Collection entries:
^^^^^^^^

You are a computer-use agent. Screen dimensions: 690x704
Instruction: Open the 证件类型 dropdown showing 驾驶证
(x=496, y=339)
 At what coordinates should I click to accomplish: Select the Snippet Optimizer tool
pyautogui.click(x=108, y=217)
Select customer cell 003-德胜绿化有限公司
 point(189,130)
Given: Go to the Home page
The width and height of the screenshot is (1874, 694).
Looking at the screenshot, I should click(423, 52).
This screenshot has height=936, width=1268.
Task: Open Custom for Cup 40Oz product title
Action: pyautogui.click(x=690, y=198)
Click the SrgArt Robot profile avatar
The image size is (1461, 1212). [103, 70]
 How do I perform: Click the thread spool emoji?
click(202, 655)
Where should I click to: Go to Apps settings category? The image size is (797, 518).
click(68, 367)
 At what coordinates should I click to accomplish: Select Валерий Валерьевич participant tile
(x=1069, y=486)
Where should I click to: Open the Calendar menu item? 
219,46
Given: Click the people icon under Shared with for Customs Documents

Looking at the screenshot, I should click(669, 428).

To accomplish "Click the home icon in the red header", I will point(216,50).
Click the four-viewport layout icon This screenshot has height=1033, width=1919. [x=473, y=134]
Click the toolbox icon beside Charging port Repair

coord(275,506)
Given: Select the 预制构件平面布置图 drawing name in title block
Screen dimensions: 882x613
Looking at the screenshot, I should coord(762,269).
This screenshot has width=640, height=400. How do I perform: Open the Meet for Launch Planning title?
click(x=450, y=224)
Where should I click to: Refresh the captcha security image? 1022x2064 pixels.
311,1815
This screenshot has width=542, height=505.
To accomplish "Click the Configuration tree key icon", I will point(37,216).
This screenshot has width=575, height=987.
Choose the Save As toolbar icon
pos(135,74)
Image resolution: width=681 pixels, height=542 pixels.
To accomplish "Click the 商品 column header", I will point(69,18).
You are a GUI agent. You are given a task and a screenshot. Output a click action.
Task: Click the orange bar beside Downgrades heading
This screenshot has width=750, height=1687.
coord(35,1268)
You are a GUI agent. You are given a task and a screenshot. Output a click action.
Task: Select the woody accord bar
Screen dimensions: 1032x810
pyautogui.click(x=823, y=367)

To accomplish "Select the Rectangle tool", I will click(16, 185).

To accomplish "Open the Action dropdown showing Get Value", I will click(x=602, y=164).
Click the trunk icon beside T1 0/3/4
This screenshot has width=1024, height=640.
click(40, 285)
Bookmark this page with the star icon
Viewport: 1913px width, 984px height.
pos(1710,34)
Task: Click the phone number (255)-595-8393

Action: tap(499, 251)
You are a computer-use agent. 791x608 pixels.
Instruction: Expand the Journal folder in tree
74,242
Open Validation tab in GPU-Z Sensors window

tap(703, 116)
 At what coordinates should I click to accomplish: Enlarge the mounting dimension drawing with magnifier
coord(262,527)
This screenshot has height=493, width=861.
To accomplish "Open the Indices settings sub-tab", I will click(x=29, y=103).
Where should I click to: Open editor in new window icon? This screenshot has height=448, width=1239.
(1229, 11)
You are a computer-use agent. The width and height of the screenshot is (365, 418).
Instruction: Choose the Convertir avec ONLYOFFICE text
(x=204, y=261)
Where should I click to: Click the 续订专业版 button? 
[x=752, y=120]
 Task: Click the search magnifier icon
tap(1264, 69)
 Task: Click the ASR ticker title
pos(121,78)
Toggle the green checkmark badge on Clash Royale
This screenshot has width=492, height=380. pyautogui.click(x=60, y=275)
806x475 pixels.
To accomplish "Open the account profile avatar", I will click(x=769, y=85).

^^^^^^^^

Required action: Report every line above that has the string "computer" in it.

Result of the task:
You are a computer-use agent. Screen dimensions: 690x704
You are a computer-use agent. 791x608 pixels.
You are a computer-use agent. The width and height of the screenshot is (365, 418).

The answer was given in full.